-------- GIVEN RECORDS --------
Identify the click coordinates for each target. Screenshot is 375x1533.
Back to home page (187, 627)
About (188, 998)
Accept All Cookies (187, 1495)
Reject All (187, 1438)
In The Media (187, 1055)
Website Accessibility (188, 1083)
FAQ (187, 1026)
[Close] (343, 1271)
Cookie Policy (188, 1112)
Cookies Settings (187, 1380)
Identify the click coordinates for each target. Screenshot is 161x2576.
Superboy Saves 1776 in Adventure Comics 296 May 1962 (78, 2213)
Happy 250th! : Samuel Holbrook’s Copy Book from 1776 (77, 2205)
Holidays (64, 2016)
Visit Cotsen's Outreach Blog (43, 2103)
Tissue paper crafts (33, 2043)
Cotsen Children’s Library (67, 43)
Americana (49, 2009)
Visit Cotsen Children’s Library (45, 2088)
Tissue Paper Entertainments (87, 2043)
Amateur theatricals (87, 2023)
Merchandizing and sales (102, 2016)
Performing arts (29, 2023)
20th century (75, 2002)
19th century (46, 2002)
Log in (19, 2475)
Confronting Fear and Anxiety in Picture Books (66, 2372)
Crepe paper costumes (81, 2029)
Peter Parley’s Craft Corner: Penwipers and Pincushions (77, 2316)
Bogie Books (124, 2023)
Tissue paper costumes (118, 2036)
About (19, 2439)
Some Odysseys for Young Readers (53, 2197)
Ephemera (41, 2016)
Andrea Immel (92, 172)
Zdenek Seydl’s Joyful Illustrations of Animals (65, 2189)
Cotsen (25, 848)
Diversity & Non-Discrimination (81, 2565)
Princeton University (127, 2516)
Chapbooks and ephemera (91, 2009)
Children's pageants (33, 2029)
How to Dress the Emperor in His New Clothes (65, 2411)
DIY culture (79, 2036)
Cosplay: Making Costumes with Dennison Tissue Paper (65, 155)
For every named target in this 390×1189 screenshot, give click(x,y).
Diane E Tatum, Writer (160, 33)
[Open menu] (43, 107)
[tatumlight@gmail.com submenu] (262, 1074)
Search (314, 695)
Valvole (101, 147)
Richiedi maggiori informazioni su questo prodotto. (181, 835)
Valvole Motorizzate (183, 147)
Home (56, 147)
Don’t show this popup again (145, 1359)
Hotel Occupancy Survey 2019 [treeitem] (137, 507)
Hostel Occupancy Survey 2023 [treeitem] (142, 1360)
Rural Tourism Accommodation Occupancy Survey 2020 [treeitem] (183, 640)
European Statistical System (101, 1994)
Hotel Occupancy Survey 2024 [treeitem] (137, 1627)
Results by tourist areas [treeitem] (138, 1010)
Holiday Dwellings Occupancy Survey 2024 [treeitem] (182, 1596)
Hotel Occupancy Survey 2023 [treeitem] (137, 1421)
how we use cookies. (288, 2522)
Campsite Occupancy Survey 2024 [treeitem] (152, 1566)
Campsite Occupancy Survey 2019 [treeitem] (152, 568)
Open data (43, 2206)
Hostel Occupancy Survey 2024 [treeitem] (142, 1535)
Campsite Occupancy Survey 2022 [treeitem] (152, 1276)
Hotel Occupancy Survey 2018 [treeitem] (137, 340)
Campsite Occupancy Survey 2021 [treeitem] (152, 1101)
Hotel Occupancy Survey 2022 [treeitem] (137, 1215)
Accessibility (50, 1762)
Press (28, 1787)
--------
AIM OF THE EXERCISE - Nothing in the material may change; reproduce it all.

REPLY TO THE TASK -
Identify the click coordinates for each target. Screenshot is 375x1533.
Back to home page (187, 627)
About (188, 998)
Accept All Cookies (187, 1495)
Reject All (187, 1438)
In The Media (187, 1055)
Website Accessibility (188, 1083)
FAQ (187, 1026)
[Close] (343, 1271)
Cookie Policy (188, 1112)
Cookies Settings (187, 1380)
Identify the click coordinates for each target. Screenshot is 161x2576.
Superboy Saves 1776 in Adventure Comics 296 May 1962 (78, 2213)
Happy 250th! : Samuel Holbrook’s Copy Book from 1776 (77, 2205)
Holidays (64, 2016)
Visit Cotsen's Outreach Blog (43, 2103)
Tissue paper crafts (33, 2043)
Cotsen Children’s Library (67, 43)
Americana (49, 2009)
Visit Cotsen Children’s Library (45, 2088)
Tissue Paper Entertainments (87, 2043)
Amateur theatricals (87, 2023)
Merchandizing and sales (102, 2016)
Performing arts (29, 2023)
20th century (75, 2002)
19th century (46, 2002)
Log in (19, 2475)
Confronting Fear and Anxiety in Picture Books (66, 2372)
Crepe paper costumes (81, 2029)
Peter Parley’s Craft Corner: Penwipers and Pincushions (77, 2316)
Bogie Books (124, 2023)
Tissue paper costumes (118, 2036)
About (19, 2439)
Some Odysseys for Young Readers (53, 2197)
Ephemera (41, 2016)
Andrea Immel (92, 172)
Zdenek Seydl’s Joyful Illustrations of Animals (65, 2189)
Cotsen (25, 848)
Diversity & Non-Discrimination (81, 2565)
Princeton University (127, 2516)
Chapbooks and ephemera (91, 2009)
Children's pageants (33, 2029)
How to Dress the Emperor in His New Clothes (65, 2411)
DIY culture (79, 2036)
Cosplay: Making Costumes with Dennison Tissue Paper (65, 155)
For every named target in this 390×1189 screenshot, give click(x,y).
Diane E Tatum, Writer (160, 33)
[Open menu] (43, 107)
[tatumlight@gmail.com submenu] (262, 1074)
Search (314, 695)
Valvole (101, 147)
Richiedi maggiori informazioni su questo prodotto. (181, 835)
Valvole Motorizzate (183, 147)
Home (56, 147)
Don’t show this popup again (145, 1359)
Hotel Occupancy Survey 2019 [treeitem] (137, 507)
Hostel Occupancy Survey 2023 [treeitem] (142, 1360)
Rural Tourism Accommodation Occupancy Survey 2020 [treeitem] (183, 640)
European Statistical System (101, 1994)
Hotel Occupancy Survey 2024 [treeitem] (137, 1627)
Results by tourist areas [treeitem] (138, 1010)
Holiday Dwellings Occupancy Survey 2024 [treeitem] (182, 1596)
Hotel Occupancy Survey 2023 [treeitem] (137, 1421)
how we use cookies. (288, 2522)
Campsite Occupancy Survey 2024 [treeitem] (152, 1566)
Campsite Occupancy Survey 2019 [treeitem] (152, 568)
Open data (43, 2206)
Hostel Occupancy Survey 2024 [treeitem] (142, 1535)
Campsite Occupancy Survey 2022 [treeitem] (152, 1276)
Hotel Occupancy Survey 2018 [treeitem] (137, 340)
Campsite Occupancy Survey 2021 [treeitem] (152, 1101)
Hotel Occupancy Survey 2022 [treeitem] (137, 1215)
Accessibility (50, 1762)
Press (28, 1787)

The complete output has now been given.